(B-52) Keytruda: The Key to reversing CD8+ T cell exhaustion?

Upon stimulation, naïve CD8+ T cells proliferate and differentiate into a variety of memory and effector cell types; however, failure to clear antigens in chronic infections causes prolonged stimulation of CD8+ T cells, ultimately leading to T cell exhaustion (TCE). Many experimental studies have shown that dysfunctional CD8+ T cells in cancer are characterized by high expression levels of inhibitory receptors, including PD1 (programmed death receptor 1), a major regulator of TCE. T cells with high PD1 expression lose the ability to eliminate cancer. Recently, the U.S. Food and Drug Administration approved a new immunotherapy, Keytruda (pembrolizumab) to target the PD1 pathway in hopes of reversing TCE. Keytruda is a drug that binds to PD1 to help immune cells kill cancer cells better and is used to treat many different types of cancer. However, clinical trials have shown that 30-40% of patients relapse, motivating a need to mechanistically understand why some T cells respond well to this treatment while others do not. Various models have been proposed to account for the progression of T cell states towards terminal differentiation, from the acute phase of immune responses to exhaustion. Here, we utilize a previously published data-driven Boolean model of gene regulatory interactions to quantitively investigate the effects of Keytruda on the evolution of T cell states of gene regulation along the path to the terminal state.
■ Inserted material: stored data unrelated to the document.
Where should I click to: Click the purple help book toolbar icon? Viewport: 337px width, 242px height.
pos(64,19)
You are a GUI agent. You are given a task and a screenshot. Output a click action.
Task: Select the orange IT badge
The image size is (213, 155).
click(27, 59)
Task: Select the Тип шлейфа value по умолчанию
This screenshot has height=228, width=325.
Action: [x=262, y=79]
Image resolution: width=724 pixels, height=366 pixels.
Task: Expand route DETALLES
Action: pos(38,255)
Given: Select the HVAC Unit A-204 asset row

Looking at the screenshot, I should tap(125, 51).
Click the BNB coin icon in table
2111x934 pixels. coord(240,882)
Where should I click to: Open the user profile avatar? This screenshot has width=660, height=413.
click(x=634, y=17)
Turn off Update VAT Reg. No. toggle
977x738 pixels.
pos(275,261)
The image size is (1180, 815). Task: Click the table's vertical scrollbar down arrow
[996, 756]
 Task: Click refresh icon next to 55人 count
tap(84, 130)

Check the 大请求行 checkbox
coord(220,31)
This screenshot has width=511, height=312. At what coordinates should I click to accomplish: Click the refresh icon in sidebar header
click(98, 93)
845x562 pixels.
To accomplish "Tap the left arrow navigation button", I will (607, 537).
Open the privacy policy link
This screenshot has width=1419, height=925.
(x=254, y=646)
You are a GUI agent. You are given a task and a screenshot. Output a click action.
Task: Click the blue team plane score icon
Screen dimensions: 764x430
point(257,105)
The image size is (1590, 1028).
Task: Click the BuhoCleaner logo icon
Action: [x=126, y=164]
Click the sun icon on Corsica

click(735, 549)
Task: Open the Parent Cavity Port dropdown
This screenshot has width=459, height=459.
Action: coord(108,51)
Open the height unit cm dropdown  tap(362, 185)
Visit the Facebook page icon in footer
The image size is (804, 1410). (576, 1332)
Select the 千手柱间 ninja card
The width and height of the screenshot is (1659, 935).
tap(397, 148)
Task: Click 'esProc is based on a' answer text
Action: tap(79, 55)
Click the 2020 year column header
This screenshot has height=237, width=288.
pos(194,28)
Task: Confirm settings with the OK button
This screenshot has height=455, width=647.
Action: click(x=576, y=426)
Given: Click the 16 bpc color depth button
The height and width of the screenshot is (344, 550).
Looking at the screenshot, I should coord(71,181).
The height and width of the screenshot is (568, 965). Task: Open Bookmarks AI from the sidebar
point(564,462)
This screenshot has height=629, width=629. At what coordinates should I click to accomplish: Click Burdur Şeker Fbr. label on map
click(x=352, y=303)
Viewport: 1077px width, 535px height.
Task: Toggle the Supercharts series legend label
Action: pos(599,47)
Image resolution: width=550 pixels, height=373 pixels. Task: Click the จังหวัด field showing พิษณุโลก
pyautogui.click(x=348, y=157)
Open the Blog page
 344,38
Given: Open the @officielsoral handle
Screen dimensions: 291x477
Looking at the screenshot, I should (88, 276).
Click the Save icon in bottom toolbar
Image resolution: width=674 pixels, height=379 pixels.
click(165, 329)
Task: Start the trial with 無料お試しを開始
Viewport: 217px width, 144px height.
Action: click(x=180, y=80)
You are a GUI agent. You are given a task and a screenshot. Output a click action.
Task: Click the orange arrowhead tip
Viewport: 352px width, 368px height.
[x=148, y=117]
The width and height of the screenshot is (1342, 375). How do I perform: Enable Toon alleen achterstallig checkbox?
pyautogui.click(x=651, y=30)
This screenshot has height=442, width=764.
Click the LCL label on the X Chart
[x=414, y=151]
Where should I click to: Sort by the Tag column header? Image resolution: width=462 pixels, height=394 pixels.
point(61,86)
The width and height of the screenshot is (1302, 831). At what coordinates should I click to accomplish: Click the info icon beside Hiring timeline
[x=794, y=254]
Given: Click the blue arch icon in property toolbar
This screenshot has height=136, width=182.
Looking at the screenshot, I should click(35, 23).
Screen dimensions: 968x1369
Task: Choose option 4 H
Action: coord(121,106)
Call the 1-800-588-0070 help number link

We applied the model to quantitively investigate the evolution of T cell states of gene regulation when perturbed with the PD1 inhibitor, Keytruda, along the path to the terminal state (Figure 1A). Our systems analysis identifies distinct gene expression patterns corresponding to terminal pro-memory states in response to Keytruda, even when starting from identical underlying networks. The sequence of changes in gene expression that gives rise to different cell states (Figure 1B, example from attractor end state 1 [ES1]) include five attractor states for WT and seven attractor states for Keytruda. The represented key gene drivers for WT and Keytruda reveal a shift from terminal exhaustion to pro-memory (Figure 1C, example from ES1) with increased metabolic activity and IL signaling.